WHAT IS EXPECTED => Copy out the lines of the records below exactly, everything from the line containing "You are a computer-use agent. Screen dimensions: 896x629" down to the line containing "Click the 'Gradle", both included.

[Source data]
::::::::
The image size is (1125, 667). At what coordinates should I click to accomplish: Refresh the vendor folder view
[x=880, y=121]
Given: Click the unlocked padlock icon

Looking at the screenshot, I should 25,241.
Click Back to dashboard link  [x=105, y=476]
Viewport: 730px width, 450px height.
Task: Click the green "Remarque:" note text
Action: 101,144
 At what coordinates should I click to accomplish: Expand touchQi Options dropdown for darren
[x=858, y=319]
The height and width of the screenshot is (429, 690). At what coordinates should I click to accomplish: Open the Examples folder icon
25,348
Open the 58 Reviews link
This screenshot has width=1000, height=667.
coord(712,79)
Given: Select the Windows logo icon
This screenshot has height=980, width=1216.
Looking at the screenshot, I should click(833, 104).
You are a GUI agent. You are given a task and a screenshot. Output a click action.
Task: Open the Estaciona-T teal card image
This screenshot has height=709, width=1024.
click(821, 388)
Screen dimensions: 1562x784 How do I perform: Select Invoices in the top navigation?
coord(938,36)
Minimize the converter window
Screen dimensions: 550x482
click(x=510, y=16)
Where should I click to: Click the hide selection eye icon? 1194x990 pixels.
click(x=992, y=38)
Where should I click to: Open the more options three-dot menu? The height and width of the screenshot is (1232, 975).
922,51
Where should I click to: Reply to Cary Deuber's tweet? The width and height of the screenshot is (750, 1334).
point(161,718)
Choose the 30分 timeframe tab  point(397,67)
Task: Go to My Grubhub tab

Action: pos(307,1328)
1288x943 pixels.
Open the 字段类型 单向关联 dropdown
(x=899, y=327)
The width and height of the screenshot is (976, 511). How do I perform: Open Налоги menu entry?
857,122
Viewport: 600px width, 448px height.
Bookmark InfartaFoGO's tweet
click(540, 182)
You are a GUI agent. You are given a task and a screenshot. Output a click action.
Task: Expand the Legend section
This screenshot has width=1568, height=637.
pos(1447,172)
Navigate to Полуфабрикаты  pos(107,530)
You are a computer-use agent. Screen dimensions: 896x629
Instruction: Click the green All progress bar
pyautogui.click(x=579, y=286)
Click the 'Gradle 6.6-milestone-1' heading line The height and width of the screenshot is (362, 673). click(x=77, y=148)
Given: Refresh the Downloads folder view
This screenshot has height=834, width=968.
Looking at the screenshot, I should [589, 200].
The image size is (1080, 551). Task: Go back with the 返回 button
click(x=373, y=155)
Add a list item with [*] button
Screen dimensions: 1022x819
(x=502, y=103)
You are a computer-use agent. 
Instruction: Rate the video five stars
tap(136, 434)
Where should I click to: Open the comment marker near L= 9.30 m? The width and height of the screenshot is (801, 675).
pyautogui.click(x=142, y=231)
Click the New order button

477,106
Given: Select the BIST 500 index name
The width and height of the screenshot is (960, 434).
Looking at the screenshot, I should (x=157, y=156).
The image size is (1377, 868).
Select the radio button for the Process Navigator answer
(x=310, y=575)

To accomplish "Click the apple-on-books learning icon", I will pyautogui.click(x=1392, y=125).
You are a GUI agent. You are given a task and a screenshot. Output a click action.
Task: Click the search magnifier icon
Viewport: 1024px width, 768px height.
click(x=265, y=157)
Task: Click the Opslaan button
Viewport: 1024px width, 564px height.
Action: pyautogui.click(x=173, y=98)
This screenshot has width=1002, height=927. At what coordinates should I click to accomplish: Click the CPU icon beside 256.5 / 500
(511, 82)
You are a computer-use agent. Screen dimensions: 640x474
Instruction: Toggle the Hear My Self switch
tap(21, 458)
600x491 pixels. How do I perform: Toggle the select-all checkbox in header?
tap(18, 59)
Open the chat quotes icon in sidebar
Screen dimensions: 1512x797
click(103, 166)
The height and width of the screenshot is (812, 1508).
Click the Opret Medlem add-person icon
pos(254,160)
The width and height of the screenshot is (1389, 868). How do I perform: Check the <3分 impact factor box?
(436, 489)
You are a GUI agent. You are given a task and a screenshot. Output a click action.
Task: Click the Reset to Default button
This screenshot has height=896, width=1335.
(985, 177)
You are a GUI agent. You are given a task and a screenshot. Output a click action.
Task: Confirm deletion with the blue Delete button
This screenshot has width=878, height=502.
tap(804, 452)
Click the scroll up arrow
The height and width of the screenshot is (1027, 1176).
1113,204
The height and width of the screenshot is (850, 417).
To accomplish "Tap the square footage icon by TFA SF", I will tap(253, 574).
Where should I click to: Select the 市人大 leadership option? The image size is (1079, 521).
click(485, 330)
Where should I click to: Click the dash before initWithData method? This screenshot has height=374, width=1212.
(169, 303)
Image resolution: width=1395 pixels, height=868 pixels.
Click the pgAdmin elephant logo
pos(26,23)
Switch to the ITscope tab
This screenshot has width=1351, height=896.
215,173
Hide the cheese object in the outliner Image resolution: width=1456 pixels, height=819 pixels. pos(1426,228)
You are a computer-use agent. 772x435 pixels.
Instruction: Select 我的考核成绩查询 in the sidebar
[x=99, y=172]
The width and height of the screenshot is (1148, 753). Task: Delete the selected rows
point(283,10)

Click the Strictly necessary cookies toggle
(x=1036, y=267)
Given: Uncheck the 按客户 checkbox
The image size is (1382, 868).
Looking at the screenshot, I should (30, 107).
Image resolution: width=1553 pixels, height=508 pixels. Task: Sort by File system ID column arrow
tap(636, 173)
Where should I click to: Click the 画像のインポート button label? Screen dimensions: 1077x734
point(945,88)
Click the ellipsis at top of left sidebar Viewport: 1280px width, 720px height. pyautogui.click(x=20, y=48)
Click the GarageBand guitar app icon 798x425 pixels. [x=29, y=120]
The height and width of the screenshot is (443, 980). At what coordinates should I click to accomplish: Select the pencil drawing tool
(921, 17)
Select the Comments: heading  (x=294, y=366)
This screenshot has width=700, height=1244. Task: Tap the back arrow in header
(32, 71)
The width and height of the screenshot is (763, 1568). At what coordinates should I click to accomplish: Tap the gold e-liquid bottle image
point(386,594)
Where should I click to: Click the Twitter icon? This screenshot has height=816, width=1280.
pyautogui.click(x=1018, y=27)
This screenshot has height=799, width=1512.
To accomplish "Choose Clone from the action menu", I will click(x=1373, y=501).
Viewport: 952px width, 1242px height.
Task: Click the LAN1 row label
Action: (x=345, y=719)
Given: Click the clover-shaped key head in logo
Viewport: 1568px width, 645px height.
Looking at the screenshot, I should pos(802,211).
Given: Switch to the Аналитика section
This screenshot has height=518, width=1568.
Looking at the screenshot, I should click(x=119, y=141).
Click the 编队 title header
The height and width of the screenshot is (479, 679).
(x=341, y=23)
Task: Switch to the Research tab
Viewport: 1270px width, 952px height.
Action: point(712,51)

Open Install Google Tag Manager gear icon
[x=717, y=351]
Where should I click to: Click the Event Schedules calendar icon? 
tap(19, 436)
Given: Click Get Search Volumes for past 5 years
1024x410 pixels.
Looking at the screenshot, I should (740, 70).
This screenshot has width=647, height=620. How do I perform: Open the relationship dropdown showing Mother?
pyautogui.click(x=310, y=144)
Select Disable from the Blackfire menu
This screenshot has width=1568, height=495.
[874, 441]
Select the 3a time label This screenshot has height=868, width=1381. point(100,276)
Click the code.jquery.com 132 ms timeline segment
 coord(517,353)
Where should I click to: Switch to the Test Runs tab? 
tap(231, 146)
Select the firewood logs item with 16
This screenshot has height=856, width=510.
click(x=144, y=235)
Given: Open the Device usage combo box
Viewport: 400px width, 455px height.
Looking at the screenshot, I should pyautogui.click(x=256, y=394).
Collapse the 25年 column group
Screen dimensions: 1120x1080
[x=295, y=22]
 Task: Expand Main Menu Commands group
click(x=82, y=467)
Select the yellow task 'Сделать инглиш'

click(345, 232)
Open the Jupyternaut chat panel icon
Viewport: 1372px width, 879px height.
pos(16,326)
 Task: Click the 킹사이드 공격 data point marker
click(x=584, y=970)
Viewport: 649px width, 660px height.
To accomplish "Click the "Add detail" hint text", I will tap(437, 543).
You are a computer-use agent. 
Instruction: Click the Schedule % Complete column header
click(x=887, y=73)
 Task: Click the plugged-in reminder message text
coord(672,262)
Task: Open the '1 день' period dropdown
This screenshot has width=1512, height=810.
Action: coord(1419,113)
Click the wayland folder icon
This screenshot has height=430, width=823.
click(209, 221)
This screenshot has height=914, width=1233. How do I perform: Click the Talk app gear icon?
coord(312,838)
::::::::
ANSWER =>
You are a computer-use agent. Screen dimensions: 896x629
Instruction: Click the green All progress bar
pyautogui.click(x=579, y=286)
Click the 'Gradle 6.6-milestone-1' heading line The height and width of the screenshot is (362, 673). click(x=77, y=148)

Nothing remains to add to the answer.